Like most parents, I am inordinately proud of my daughter's accomplishments. So I have some inkling of how 11-year-old Wenyi Yin's parents, Zhihui and Yajie, must feel about their daughter's extraordinary skill at spelling. If the ability to see words in her mind's eye has contributed to her success - she is a spelling champion - then she must see in high-definition technicolour.
When Wenyi arrived in Canada a little more than two years ago she knew two English words: 'ok' and 'bye-bye'. She was born in Changchun and her first language is Putonghua. Her father is an electrical engineer, and when Wenyi was five, the family moved to Belgium so he could complete his studies for a doctorate.
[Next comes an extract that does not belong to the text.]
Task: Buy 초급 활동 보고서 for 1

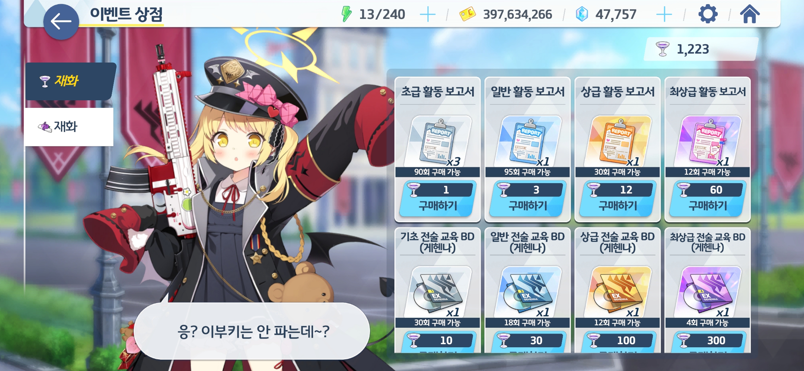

Wenyi was enrolled in a French school. Within six months, she was speaking fluent French.
In 2003, Mr Yin accepted a research position at the University of Toronto and, that summer, the family relocated to Canada's largest city. To help prepare her for the start of a new school in a new language that September, they took her to the library, allowed her to watch television and encouraged her to play with children in the neighbourhood.
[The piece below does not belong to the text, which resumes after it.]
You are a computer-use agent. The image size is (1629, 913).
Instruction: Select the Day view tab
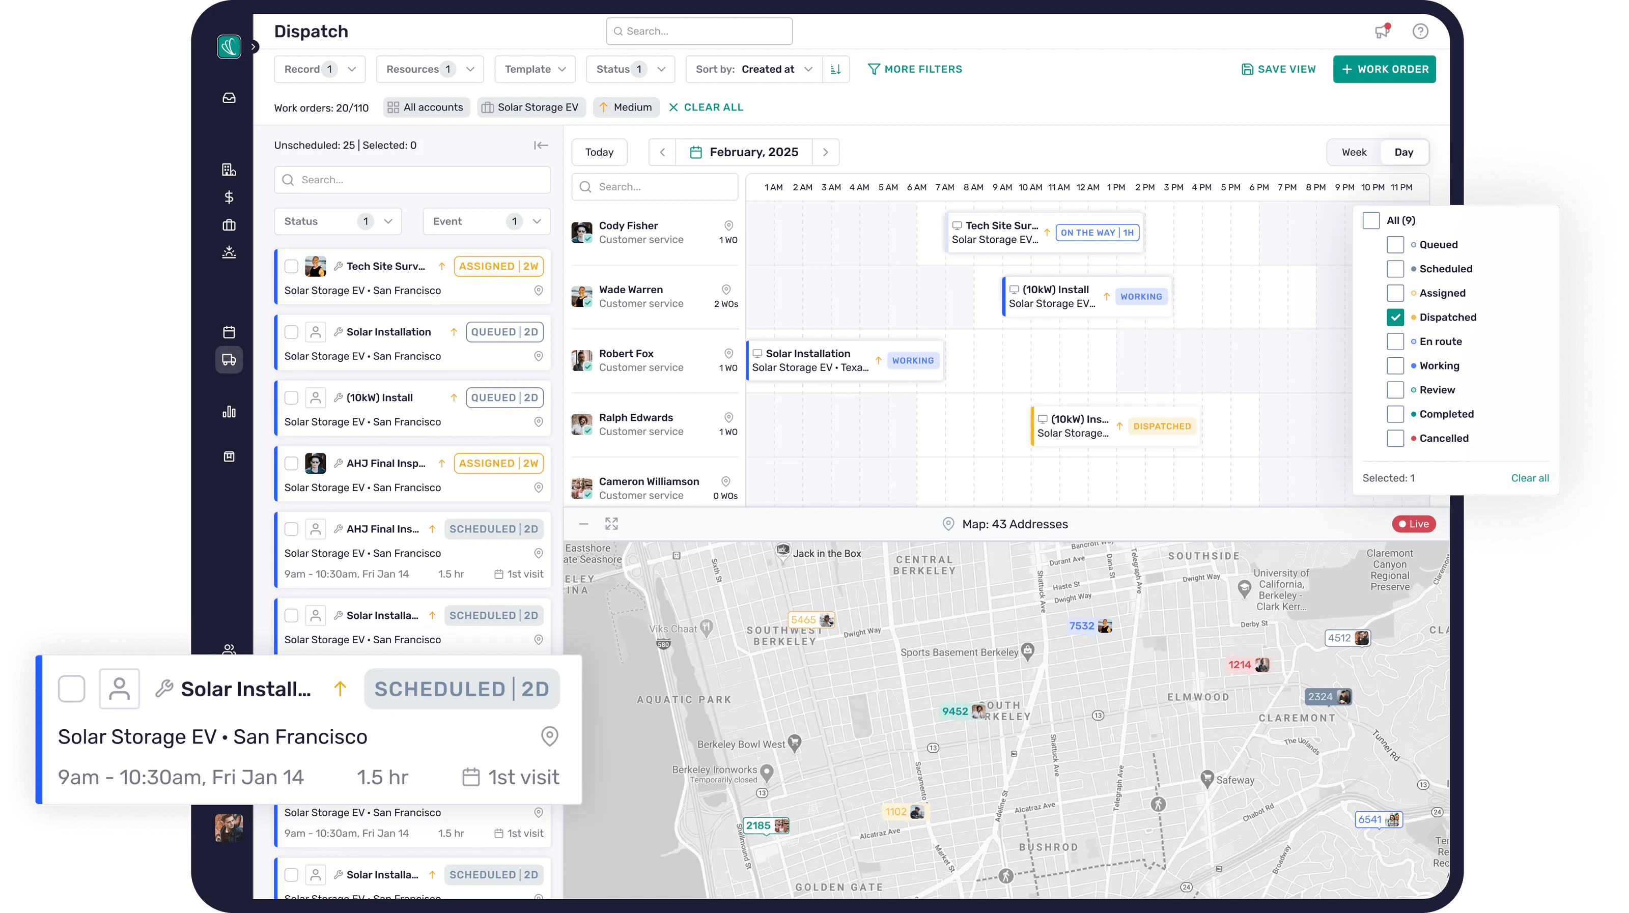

Two months after she started school, Mr Yin arrived one day to pick her up, and was startled to see that Wenyi was chattering away in English with her classmates. She says she just listened to other people and the language 'just registered in my head. It just started building up'.
In her second year at school, she heard an announcement that began 'Do you like to s-p-e-l-l?' And so she joined the school's spelling club, which meets once a week. They play word games, complete crossword puzzles and explore the origins of words. They also compete.
Now, two years after she learned her first words in English, she is her school's best speller, and is competing in city-wide spelling contests. Last weekend, she was eliminated in a regional competition for misspelling 'intertidal', which she says she misheard. But she intends to keep honing her skills for next year's competition.